> _Task_
Please give the number of lines in the records below where the word "path" occurs, and nothing else.

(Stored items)

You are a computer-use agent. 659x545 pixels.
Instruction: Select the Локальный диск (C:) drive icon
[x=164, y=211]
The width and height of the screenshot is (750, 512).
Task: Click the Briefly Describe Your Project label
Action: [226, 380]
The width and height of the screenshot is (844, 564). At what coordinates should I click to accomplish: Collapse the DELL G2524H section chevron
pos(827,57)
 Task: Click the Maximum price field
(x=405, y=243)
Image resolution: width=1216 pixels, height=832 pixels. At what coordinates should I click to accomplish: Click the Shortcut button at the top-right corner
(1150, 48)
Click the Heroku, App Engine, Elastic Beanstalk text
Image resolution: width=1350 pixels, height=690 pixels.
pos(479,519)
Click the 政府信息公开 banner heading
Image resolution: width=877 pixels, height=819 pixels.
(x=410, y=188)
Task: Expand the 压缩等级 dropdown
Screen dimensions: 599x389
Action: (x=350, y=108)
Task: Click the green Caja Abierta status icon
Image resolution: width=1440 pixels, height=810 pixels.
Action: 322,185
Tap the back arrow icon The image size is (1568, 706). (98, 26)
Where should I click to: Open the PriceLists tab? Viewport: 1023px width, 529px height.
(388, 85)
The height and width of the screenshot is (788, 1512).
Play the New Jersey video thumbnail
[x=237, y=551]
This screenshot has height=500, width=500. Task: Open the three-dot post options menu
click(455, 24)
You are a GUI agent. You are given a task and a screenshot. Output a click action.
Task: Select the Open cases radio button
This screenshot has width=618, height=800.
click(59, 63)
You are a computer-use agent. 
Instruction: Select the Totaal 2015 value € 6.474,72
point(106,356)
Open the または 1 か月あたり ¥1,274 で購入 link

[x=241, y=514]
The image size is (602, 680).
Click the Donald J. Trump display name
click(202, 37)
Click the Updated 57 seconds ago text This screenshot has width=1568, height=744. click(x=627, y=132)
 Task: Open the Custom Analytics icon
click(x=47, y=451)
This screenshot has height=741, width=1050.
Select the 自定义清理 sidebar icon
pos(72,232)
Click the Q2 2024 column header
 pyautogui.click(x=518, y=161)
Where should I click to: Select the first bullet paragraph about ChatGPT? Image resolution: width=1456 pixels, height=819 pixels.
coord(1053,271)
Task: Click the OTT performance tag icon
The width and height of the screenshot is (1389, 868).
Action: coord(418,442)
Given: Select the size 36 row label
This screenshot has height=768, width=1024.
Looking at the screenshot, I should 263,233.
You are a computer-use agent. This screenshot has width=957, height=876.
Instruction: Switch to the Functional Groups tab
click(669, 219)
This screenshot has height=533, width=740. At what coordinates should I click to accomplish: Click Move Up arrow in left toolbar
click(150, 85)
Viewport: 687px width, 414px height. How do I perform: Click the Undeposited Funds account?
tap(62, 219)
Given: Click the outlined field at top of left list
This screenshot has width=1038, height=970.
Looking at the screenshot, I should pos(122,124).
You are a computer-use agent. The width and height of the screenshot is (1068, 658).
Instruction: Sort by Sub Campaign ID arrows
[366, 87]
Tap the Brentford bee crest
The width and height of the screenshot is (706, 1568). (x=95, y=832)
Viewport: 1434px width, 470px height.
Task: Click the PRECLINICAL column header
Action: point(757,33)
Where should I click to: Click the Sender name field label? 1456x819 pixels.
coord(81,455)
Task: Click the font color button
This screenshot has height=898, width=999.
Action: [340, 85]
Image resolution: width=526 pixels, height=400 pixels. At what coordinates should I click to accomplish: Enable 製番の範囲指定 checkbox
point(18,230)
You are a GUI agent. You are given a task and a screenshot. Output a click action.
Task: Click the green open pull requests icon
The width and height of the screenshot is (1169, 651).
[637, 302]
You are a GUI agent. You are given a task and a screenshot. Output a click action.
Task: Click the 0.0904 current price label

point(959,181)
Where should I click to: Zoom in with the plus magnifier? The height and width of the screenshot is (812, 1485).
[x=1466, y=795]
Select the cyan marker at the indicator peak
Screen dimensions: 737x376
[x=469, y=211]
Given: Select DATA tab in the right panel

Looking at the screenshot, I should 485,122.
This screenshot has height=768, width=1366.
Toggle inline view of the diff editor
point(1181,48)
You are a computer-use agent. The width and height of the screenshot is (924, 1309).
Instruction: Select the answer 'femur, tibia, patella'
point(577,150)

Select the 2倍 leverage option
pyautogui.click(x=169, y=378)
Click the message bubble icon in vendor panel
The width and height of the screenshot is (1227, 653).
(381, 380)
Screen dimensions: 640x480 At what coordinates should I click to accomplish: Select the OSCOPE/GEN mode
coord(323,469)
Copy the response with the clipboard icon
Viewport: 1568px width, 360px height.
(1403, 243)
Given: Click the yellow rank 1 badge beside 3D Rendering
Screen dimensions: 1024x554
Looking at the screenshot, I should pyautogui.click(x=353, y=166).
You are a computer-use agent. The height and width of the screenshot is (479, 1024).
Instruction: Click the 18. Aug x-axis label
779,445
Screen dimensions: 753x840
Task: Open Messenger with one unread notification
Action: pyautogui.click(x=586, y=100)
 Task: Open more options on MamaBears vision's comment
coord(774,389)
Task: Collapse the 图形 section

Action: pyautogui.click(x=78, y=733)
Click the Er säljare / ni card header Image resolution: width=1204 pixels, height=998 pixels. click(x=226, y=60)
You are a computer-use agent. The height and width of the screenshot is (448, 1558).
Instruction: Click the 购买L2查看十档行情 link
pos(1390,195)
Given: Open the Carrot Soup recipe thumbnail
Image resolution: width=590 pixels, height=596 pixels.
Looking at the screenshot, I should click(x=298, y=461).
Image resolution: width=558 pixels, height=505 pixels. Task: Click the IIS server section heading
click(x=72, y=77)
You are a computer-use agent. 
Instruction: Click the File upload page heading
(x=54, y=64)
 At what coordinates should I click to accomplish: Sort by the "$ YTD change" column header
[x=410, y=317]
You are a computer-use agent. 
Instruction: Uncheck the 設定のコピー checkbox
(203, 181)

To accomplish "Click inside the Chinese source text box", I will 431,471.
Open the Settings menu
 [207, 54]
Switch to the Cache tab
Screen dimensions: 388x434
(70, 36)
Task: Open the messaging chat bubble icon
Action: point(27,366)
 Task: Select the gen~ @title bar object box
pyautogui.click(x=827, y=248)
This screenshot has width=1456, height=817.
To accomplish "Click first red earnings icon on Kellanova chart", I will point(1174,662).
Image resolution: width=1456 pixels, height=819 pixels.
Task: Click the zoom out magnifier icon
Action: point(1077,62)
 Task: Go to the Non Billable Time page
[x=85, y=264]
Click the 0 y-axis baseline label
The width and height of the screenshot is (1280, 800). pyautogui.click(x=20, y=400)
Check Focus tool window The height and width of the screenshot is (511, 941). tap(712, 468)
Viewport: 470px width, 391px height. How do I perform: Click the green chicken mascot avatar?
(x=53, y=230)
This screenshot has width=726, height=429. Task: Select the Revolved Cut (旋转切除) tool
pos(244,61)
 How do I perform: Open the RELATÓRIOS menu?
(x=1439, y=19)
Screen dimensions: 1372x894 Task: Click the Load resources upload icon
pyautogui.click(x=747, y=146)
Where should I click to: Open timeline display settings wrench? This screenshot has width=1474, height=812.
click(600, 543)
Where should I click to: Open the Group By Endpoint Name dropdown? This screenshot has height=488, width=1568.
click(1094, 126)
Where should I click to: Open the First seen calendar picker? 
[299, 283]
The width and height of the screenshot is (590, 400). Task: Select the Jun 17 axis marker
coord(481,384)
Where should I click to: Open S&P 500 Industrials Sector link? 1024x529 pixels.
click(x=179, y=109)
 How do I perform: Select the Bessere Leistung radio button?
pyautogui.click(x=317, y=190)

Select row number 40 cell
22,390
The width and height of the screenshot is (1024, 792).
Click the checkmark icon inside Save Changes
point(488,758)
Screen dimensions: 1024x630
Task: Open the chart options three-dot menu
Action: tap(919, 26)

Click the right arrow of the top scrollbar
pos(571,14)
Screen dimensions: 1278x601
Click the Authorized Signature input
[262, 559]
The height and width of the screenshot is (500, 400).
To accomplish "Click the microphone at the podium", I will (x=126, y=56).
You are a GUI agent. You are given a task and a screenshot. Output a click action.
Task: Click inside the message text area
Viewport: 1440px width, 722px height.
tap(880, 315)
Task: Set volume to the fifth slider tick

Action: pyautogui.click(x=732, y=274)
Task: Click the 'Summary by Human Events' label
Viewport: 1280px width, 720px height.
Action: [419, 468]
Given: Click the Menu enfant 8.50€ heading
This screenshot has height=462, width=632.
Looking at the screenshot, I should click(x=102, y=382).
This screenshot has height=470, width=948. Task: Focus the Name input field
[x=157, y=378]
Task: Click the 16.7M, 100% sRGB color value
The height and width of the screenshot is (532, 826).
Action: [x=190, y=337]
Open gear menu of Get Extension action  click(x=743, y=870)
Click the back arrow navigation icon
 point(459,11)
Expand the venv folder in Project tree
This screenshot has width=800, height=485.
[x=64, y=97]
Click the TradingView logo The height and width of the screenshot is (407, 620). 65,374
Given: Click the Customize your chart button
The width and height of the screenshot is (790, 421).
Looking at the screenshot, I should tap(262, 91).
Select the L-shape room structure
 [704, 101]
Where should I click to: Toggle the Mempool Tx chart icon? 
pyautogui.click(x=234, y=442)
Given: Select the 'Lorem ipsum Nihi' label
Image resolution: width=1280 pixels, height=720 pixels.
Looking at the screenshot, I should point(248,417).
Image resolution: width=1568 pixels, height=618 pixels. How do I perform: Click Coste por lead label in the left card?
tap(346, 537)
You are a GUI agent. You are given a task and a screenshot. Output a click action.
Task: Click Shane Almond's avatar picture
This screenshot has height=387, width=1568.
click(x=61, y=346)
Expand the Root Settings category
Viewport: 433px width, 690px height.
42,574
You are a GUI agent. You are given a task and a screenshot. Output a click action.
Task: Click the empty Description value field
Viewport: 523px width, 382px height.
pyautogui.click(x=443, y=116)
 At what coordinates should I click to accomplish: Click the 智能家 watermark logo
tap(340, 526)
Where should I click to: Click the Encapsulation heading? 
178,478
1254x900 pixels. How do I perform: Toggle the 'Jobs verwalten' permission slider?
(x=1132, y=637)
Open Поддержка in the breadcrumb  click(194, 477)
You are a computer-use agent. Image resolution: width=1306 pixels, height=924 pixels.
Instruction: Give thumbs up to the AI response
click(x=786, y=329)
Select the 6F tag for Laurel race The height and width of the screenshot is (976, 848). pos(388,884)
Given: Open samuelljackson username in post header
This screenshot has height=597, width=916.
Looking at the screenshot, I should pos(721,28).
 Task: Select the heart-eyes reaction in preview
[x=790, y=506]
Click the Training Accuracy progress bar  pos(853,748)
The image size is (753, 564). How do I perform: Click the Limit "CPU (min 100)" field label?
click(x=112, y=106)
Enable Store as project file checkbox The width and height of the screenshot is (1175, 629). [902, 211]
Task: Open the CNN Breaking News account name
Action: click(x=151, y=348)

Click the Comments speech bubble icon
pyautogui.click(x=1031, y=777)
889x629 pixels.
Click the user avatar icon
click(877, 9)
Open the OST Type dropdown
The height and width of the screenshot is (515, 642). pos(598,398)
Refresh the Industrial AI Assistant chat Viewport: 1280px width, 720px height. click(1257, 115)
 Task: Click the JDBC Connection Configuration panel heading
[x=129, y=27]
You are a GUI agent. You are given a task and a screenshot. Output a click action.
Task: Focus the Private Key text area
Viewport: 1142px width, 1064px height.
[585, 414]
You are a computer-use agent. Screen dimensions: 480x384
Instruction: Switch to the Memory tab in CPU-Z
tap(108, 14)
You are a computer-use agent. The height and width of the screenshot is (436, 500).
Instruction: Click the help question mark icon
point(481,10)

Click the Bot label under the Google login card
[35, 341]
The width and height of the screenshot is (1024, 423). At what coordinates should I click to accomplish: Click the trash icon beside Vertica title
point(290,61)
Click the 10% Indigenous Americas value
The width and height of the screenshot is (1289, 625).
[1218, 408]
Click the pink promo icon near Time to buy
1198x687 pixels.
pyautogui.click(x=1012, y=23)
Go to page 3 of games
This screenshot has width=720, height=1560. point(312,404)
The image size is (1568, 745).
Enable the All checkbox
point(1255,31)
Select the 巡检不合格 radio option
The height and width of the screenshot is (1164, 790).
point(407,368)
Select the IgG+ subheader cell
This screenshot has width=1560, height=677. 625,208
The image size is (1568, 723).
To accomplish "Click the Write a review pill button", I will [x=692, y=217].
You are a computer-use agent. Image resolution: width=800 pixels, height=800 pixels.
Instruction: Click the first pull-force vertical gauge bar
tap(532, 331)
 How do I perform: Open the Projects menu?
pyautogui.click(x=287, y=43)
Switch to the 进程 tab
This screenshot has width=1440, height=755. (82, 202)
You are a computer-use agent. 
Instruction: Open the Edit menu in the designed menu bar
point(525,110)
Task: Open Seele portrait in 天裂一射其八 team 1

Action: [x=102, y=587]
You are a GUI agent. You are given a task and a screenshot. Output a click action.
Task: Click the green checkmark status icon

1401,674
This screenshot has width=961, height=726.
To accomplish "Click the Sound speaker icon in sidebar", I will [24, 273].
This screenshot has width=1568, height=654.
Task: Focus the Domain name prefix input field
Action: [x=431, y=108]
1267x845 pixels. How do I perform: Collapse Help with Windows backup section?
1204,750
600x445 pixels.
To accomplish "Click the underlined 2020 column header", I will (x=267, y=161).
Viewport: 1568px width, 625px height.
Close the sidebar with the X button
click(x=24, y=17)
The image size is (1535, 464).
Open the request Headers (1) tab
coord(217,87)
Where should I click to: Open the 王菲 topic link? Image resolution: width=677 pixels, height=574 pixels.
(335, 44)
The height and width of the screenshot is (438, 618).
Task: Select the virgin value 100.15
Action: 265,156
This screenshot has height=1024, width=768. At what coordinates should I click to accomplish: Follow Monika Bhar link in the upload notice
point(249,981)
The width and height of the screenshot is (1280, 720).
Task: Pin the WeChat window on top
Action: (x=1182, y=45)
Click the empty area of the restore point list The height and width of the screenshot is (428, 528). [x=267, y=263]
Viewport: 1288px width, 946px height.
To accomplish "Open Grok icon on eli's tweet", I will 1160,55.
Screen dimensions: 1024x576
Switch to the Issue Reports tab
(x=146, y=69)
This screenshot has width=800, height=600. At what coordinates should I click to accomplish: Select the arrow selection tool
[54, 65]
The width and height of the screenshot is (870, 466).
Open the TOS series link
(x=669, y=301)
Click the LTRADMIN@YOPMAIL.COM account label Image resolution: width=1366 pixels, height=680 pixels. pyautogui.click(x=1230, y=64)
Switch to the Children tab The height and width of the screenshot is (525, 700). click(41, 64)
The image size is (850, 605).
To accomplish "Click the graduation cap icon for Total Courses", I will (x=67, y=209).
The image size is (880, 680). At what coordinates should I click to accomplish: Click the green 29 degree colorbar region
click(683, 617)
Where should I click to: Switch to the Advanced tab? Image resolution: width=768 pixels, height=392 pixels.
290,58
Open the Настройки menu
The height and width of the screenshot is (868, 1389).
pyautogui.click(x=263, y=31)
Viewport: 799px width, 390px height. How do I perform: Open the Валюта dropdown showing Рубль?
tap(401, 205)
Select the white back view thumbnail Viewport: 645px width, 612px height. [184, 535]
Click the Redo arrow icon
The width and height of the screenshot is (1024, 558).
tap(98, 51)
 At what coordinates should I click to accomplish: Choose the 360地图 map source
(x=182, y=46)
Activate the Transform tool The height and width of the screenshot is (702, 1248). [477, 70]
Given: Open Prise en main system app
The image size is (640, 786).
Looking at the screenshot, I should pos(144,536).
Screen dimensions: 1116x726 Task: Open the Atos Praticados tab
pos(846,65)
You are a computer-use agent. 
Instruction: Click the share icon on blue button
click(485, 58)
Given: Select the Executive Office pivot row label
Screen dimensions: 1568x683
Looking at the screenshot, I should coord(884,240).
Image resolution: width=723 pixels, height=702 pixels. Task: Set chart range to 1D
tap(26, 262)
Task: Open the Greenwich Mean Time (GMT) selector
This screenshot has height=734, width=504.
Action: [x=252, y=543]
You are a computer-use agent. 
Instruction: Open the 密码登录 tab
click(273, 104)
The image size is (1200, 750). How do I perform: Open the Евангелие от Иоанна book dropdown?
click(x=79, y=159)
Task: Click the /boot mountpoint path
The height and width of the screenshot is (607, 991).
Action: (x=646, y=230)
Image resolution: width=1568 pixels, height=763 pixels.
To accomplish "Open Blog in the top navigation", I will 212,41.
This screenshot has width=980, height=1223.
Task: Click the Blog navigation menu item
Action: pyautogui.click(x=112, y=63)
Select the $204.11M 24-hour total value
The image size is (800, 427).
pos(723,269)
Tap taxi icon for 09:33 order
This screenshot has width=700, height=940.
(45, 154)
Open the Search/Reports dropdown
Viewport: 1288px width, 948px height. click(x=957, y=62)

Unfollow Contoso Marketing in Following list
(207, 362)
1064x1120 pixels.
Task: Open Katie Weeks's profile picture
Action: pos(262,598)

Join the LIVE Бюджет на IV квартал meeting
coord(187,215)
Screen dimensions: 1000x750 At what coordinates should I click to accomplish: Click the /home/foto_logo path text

> _Output of the exercise_
2